Monahan’s Seafood Market in Ann Arbor carries soft-shell crabs from Maryland, Alaskan salmon, and Florida red snapper.
But at the moment, they’re fresh out of Great Lakes whitefish.
Bernie Fritzsch manages the fish market.
“We’re hoping to see it today, but we haven’t seen it for the last week,” he says.
He says for the first time in a long time, they had trouble filling their whitefish orders for Passover. That’s because there’s a shortage of Great Lakes whitefish.
Of course, with low supply and strong demand come higher prices.
“It’s been higher than I’ve seen it in my 20-some years here. It’s probably 30%-40% higher,” says Fritzsch.

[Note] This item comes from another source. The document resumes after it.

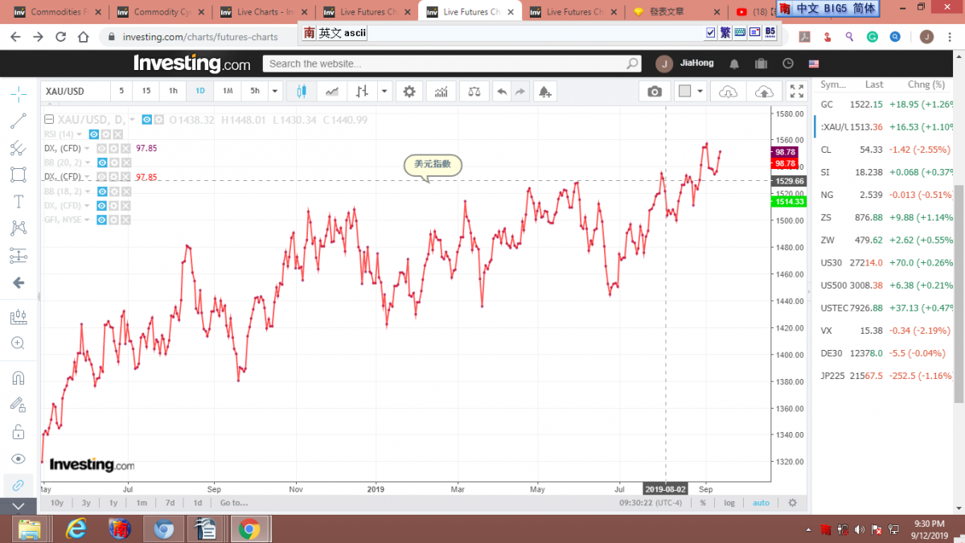Expand the time interval dropdown arrow
Image resolution: width=965 pixels, height=543 pixels.
275,92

He says whitefish is running $20 a pound or more.
Got whitefish?
To find out why whitefish are in short supply, I called up Mark Ebener. He’s the fishery biologist with the Chippewa-Ottawa Resource Authority.
He says whitefish is popular in a lot of delis on the East Coast.

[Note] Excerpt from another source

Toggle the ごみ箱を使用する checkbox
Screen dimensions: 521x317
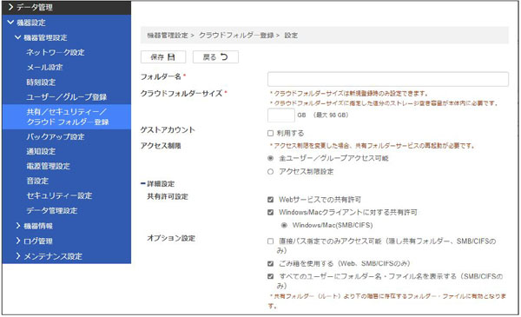(270, 264)
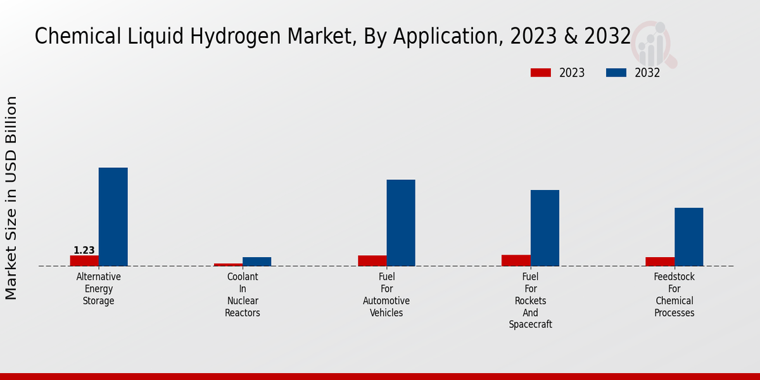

“A large amount of fish that come out of the Great Lakes basin go to New York, Detroit, Chicago, Toronto. But some of our fish go to California. In the summertime, most of the fish are used for filets and stay here.”
He says there are a couple of things causing the whitefish shortage.
“Number one would be significant declines in overall abundance of whitefish in Lakes Michigan and Huron, which are really the largest sources of whitefish for restaurants and grocery stores in the Great Lakes basin. Second, beyond that, is the severity of this particular winter has been that the large fishery that’s developed in the southern Ontario waters of Lake Huron never really had a chance to fish much this year because of all the ice," he says.
Ebener says the lack of that fishery this year has meant a reduction of more than a half million pounds of fish that normally would be on the markets. He points out that the catch peaked in 2004 in the Great Lakes basin and it’s been declining precipitously ever since.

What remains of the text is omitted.